## Your task
Below are some records. Return exactly the lines from the one containing "Pablo Neruda - Andien mainingit (658, 625)" through the one containing "J. S. Meresmaa (882, 894)", both included, and only those.

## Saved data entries
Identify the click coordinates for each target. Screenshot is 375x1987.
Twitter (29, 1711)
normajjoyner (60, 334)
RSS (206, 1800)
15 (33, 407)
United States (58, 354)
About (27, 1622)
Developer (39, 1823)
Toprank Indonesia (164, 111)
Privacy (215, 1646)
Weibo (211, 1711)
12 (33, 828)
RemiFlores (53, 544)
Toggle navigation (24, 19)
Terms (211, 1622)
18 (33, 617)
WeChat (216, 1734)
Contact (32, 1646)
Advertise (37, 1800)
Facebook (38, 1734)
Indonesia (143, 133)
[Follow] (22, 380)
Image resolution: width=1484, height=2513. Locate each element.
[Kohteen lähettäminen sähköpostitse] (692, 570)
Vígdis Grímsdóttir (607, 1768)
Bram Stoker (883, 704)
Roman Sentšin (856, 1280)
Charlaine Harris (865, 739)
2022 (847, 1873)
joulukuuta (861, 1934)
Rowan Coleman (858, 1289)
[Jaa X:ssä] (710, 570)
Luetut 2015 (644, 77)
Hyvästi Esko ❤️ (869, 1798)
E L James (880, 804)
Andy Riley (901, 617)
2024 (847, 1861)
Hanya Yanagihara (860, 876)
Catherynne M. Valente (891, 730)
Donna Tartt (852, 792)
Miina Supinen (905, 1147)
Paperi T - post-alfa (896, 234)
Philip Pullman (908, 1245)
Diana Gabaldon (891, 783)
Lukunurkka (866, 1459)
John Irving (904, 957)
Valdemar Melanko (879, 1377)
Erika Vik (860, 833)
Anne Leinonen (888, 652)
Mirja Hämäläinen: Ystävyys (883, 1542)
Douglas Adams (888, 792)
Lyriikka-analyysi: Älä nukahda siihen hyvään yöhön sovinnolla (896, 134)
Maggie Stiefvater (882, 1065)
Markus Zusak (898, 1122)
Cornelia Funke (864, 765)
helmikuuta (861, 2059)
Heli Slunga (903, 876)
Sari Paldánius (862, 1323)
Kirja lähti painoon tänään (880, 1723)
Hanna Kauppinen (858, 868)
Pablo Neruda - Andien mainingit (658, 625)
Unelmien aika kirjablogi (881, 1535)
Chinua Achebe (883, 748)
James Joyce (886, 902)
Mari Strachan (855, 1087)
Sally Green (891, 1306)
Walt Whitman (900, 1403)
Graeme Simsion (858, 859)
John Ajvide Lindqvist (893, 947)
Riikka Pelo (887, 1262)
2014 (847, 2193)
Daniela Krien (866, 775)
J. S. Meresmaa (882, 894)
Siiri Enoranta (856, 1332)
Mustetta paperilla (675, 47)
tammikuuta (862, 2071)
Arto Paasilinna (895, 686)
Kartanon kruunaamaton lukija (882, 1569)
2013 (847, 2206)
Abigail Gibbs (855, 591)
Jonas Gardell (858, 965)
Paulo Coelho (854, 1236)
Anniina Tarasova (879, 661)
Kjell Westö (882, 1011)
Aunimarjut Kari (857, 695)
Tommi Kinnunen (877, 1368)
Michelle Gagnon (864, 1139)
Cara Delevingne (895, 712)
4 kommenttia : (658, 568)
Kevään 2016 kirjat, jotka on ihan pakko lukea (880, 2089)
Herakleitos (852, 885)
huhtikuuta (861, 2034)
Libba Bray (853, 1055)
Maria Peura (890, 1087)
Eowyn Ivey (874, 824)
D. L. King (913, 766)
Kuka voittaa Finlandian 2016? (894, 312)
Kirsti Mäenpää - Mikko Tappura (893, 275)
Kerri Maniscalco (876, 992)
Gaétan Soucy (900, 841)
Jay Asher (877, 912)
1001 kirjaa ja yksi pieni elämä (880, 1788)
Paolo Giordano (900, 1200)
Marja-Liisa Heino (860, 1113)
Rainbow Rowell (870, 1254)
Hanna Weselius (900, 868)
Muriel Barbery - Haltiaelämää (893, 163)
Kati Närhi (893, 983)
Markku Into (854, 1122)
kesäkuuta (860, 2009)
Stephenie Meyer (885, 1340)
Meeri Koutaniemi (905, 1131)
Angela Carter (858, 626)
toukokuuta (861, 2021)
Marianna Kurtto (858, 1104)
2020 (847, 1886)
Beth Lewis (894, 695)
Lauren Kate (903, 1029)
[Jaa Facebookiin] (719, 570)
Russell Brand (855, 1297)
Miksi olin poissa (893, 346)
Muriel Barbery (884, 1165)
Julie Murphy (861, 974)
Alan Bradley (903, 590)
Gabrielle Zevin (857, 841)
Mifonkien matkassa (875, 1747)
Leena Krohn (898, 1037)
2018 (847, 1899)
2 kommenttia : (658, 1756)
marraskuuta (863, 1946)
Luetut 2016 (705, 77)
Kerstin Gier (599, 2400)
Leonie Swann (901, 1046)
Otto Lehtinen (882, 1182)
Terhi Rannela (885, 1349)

## Completed exercise
Pablo Neruda - Andien mainingit (658, 625)
Unelmien aika kirjablogi (881, 1535)
Chinua Achebe (883, 748)
James Joyce (886, 902)
Mari Strachan (855, 1087)
Sally Green (891, 1306)
Walt Whitman (900, 1403)
Graeme Simsion (858, 859)
John Ajvide Lindqvist (893, 947)
Riikka Pelo (887, 1262)
2014 (847, 2193)
Daniela Krien (866, 775)
J. S. Meresmaa (882, 894)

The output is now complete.